Ich habe gerade einen JXTaksPaneContainer erstellt.Dieser hat standardmässig das WinXP Design.Ich möchte aber ,dass es so aussieht wie die Palette in Netbeans.Wie kann ich das ändern.Insbesondere soll das "tuntige Blau"(Zitat:Chef) aus dem Hintergrund verschwinde.


----------



## byte (3. Feb 2010)

Die Optik ist imo übers LnF geregelt. Guck Dir mal TaskPaneAddon an.

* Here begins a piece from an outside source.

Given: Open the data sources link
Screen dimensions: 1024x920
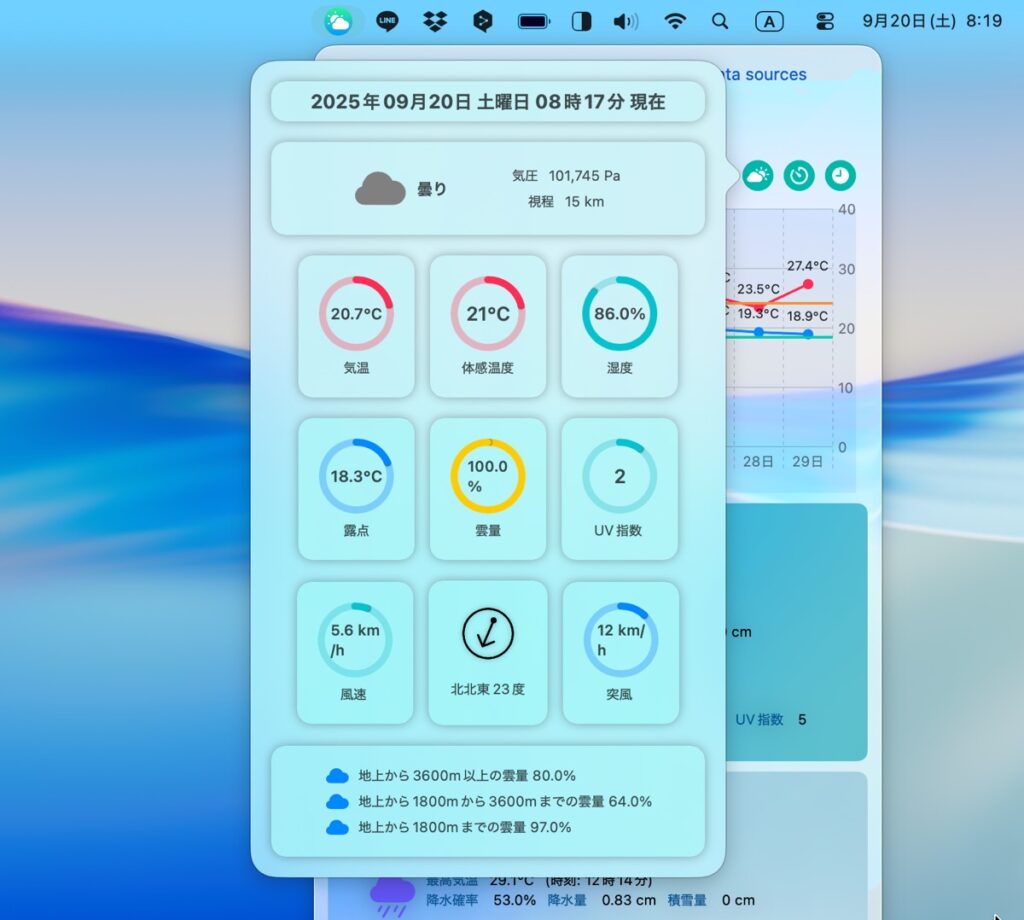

Das könntest Du modifizieren und installieren.


```
LookAndFeelAddons.contribute(new MyTaskPaneAddon());
```


----------



## aze (5. Feb 2010)

Hi

Ich hab es mal etwas anders gemacht und zwar konnte ich viele Eigenschaften mit dem UiManager ändern.Es belieben aber noch so ein paar merkwürdige blaue Streifen die ich nicht wegbekomme :


```
public class MyJXTaskPane extends JXTaskPane
{


    public MyJXTaskPane()
    {

        setExpanded(false);

        setScrollOnExpand(true);

        Color colorbackground = MyLayoutManager.getInstance().getBackGroundColor();

        UIManager.put("TaskPane.titleBackgroundGradientStart", colorbackground);

        UIManager.put("TaskPane.titleBackgroundGradientEnd",colorbackground);

        UIManager.put("TaksPane.specialTitleBackground",colorbackground);

        UIManager.put("TaskPane.specialTitleForeground",colorbackground);

        UIManager.put("TaskPane.titleForeground",Color.BLACK);

        UIManager.put("TaskPane.titleBackground",colorbackground);

        UIManager.put("TaskPane.borderColor",colorbackground);

        Font font = new Font(getFont().getName(),Font.PLAIN,10);

        UIManager.put("TaskPane.font", new FontUIResource(font));

        setForeground(Color.black);

        setBackground(colorbackground);


        

   

      }

    }

  

}
```


----------